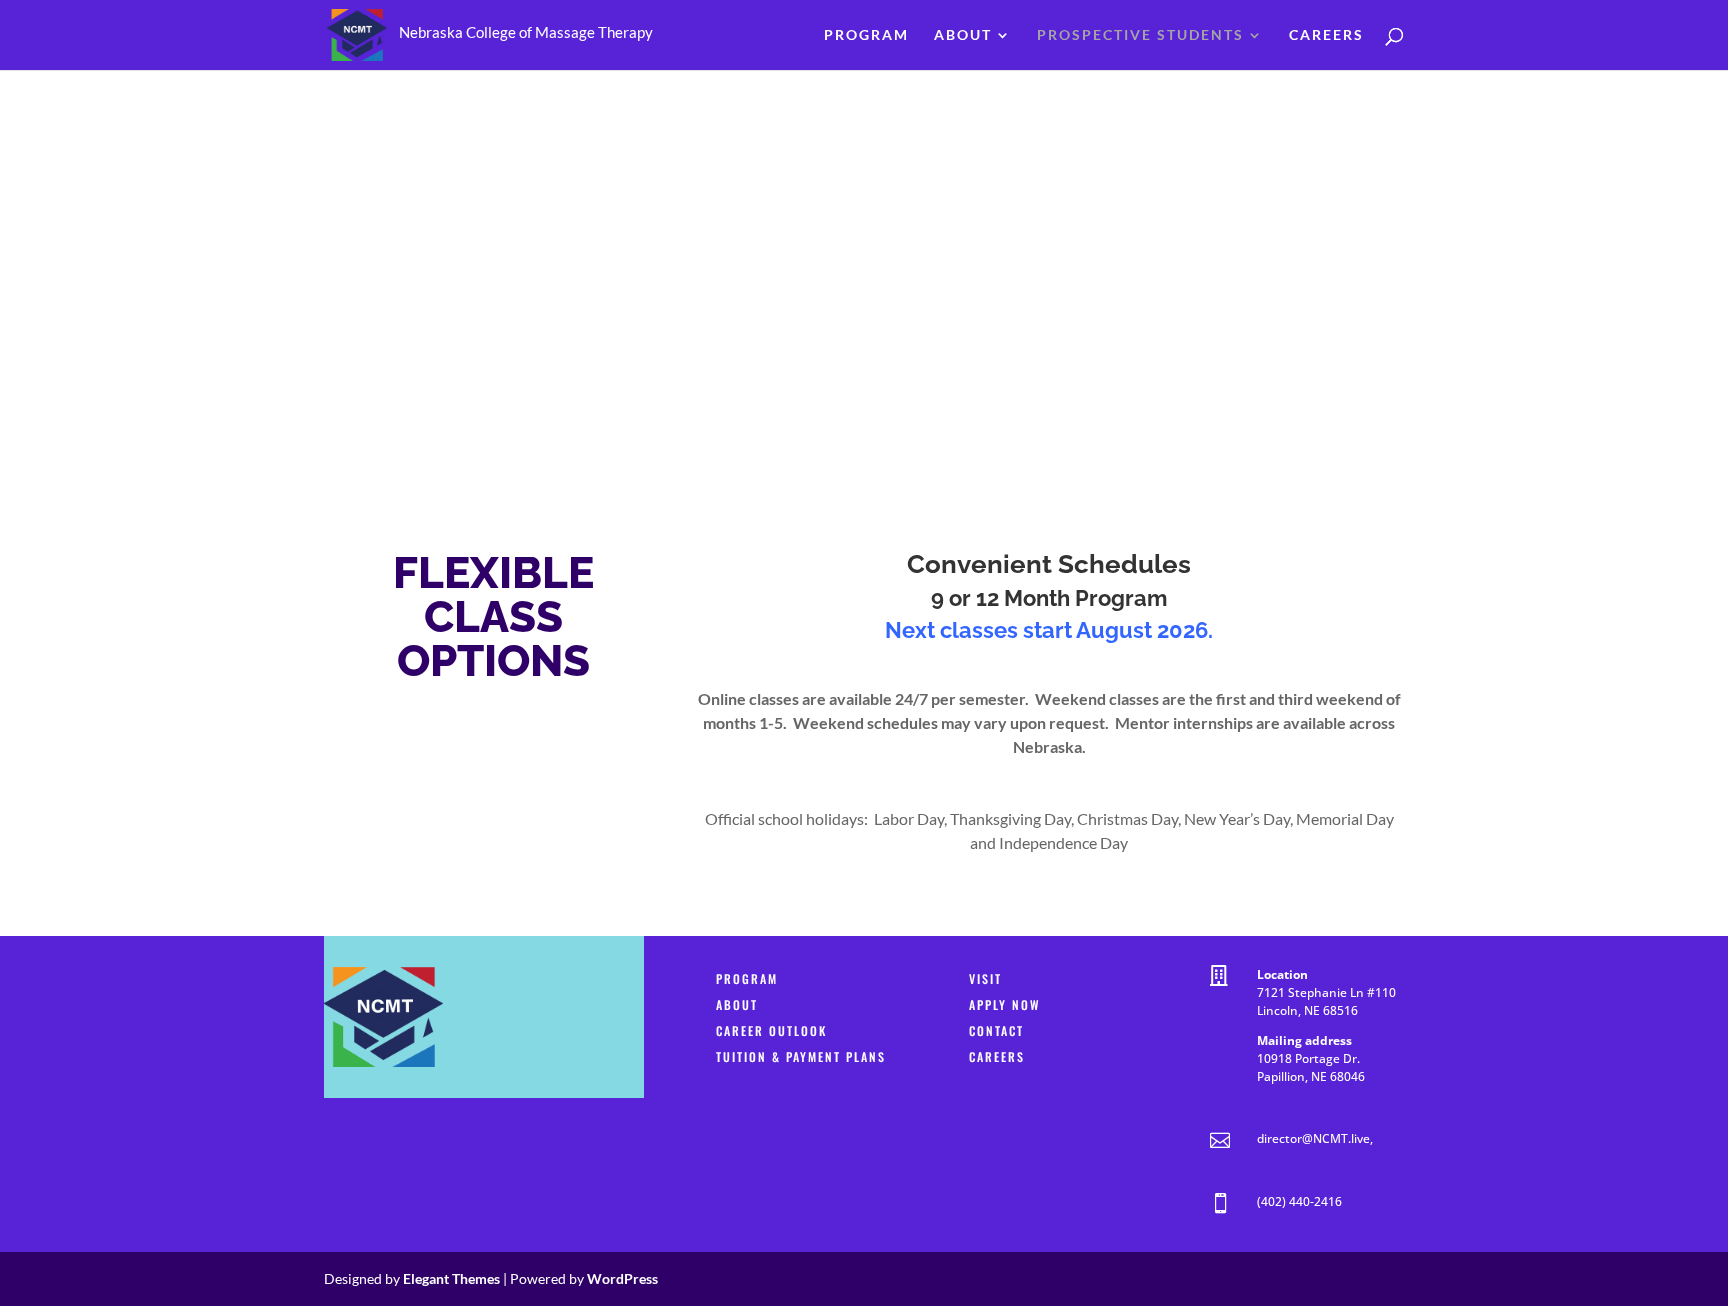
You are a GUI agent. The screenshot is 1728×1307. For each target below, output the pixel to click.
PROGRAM (747, 978)
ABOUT (737, 1004)
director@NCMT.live (1313, 1138)
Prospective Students (1140, 35)
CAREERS (997, 1056)
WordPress (622, 1278)
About (963, 35)
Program (866, 35)
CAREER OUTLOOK (771, 1030)
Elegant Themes (451, 1278)
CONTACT (996, 1030)
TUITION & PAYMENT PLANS (801, 1056)
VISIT (985, 978)
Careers (1326, 35)
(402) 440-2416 (1299, 1201)
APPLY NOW (1005, 1004)
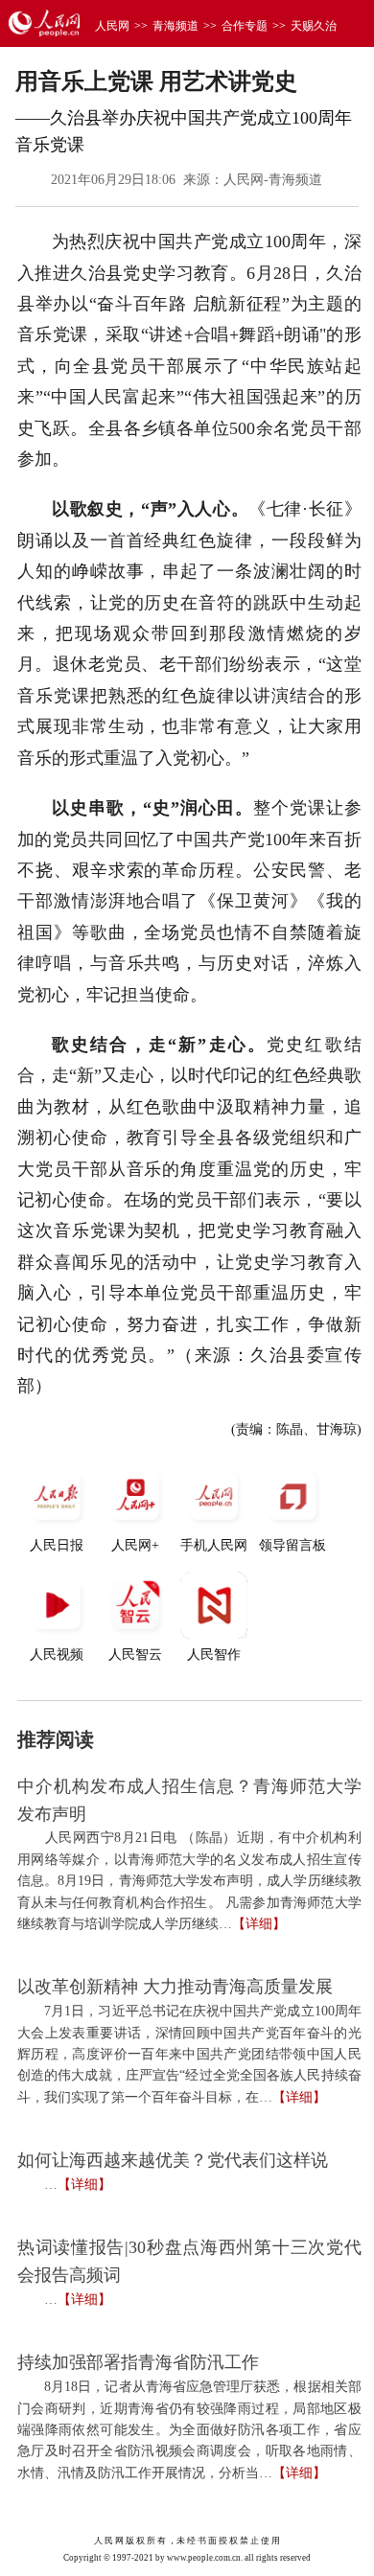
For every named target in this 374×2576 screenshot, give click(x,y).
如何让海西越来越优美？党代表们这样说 (172, 2160)
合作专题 (245, 26)
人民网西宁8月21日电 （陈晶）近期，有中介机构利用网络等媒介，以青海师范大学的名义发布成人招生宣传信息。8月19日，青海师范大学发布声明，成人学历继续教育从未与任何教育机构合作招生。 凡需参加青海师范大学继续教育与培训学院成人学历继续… (189, 1880)
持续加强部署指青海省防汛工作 (138, 2362)
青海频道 (175, 26)
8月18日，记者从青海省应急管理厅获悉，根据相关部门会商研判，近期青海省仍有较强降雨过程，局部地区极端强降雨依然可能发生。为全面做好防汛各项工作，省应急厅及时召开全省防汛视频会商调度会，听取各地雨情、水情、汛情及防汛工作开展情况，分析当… (189, 2430)
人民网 (112, 26)
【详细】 (259, 1924)
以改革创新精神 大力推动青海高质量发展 (175, 1986)
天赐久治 (314, 26)
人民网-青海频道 (272, 179)
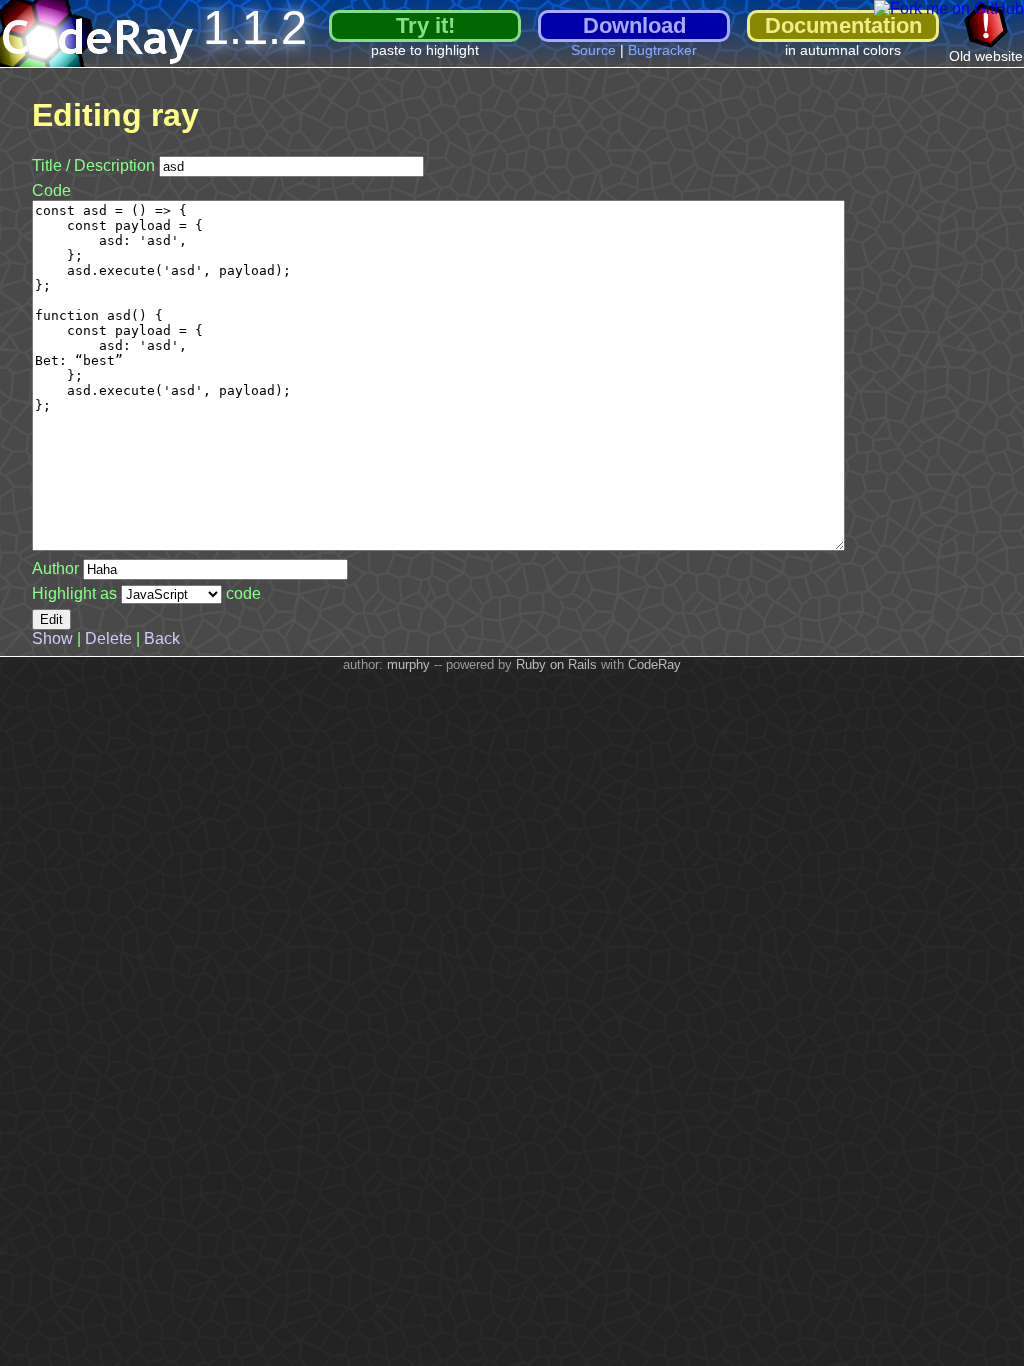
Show (52, 638)
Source (593, 50)
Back (162, 638)
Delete (108, 638)
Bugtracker (662, 50)
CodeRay (654, 664)
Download (634, 25)
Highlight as (76, 593)
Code (51, 190)
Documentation (843, 25)
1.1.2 (255, 27)
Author (55, 568)
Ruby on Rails (556, 664)
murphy (408, 664)
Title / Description (93, 165)
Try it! (425, 25)
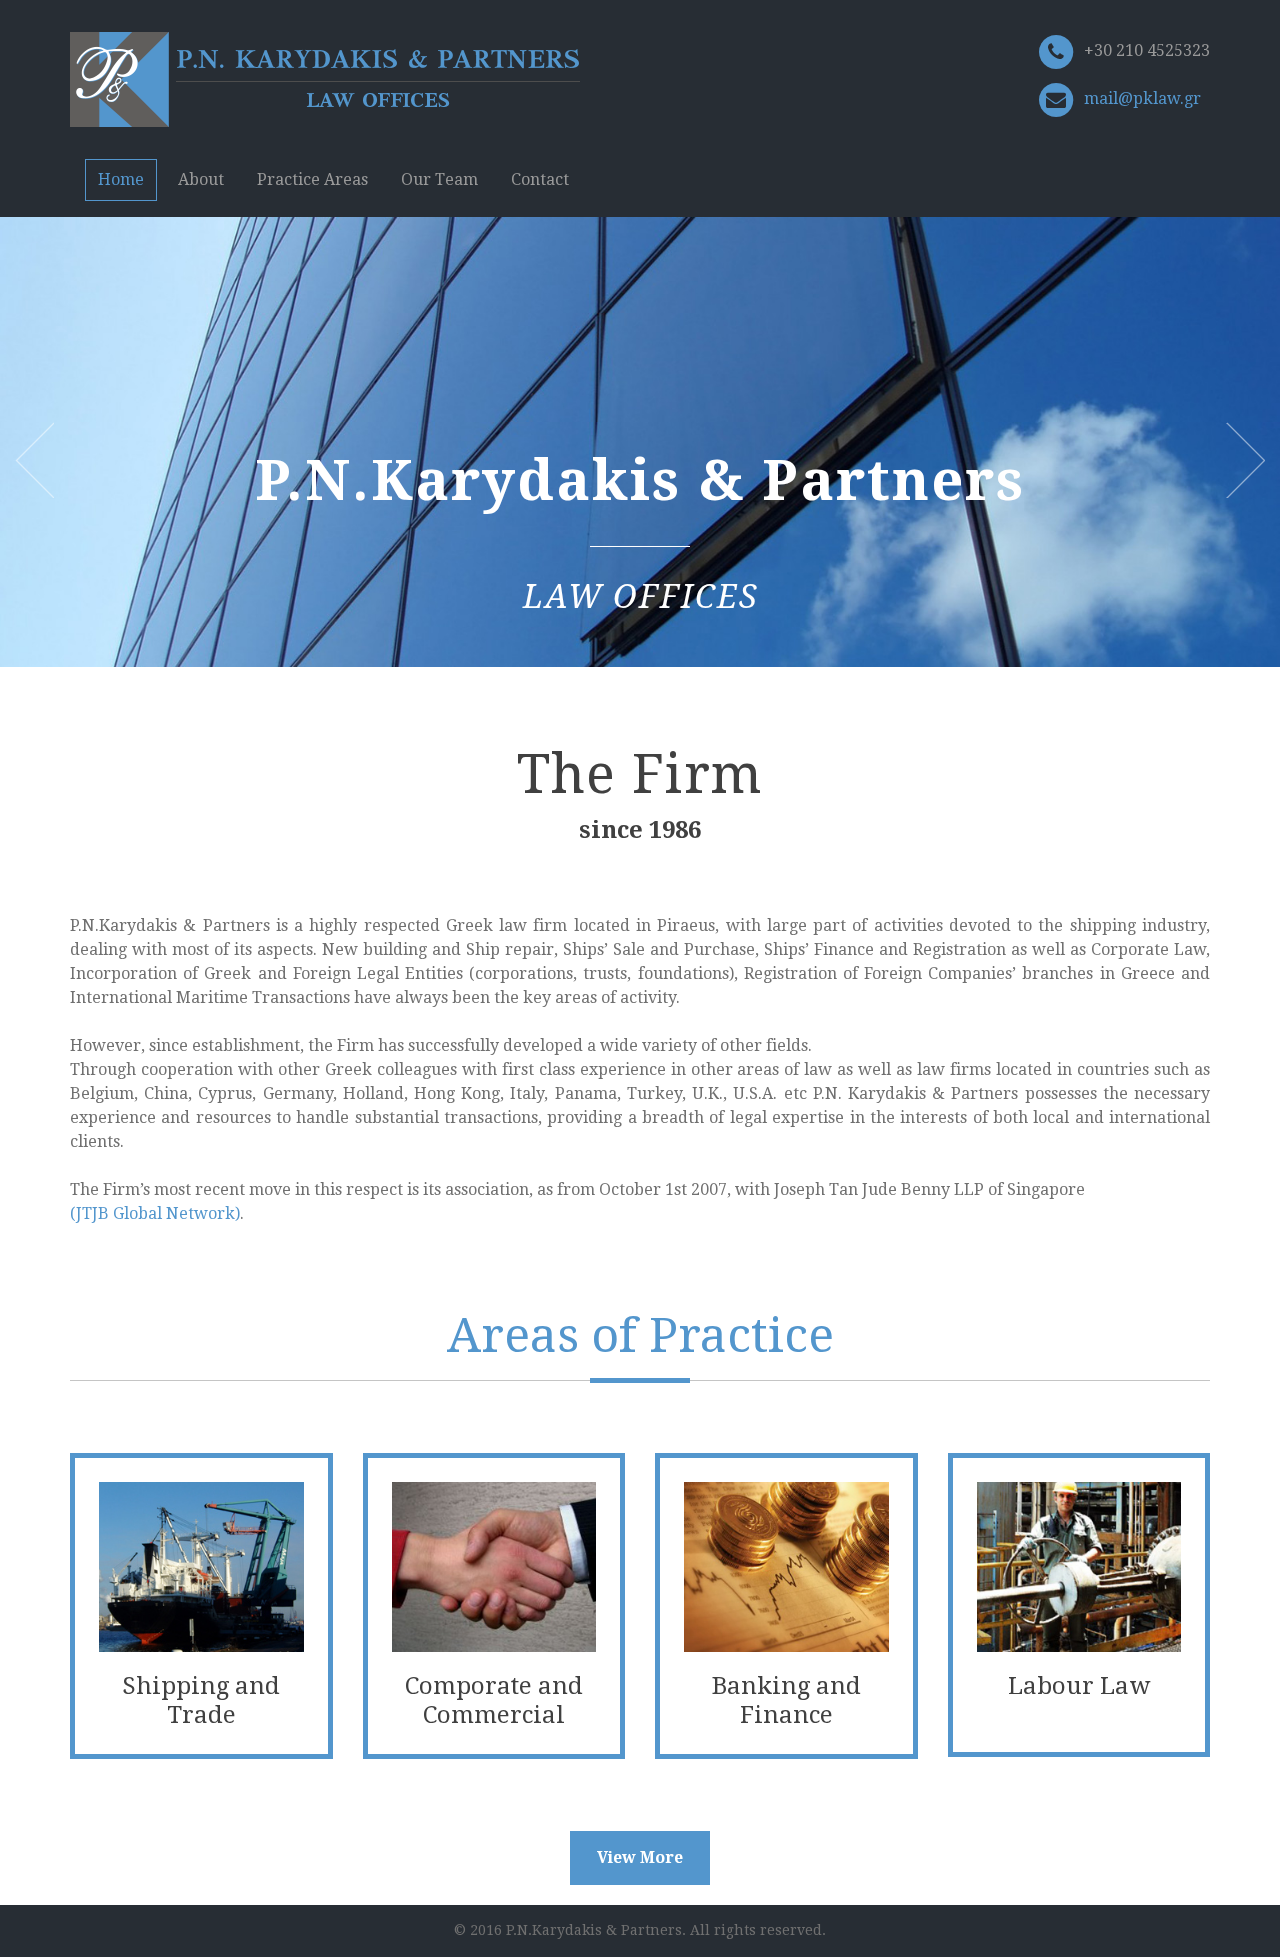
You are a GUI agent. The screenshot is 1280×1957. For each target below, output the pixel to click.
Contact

* * *

WHAT YOU HAVE TO DO:
All that belongs in the answer is the lines from the line with "Delete (108, 638)" through the closing line of the entries, inclusive, transcribed exactly and free of pictures.

TASK RESPONSE:
Delete (108, 638)
Bugtracker (662, 50)
CodeRay (654, 664)
Download (634, 25)
Highlight as (76, 593)
Code (51, 190)
Documentation (843, 25)
1.1.2 (255, 27)
Author (55, 568)
Ruby on Rails (556, 664)
murphy (408, 664)
Title / Description (93, 165)
Try it! (425, 25)
You are a GUI agent. The screenshot is 1280×1957. For each target below, output the pixel to click.
Contact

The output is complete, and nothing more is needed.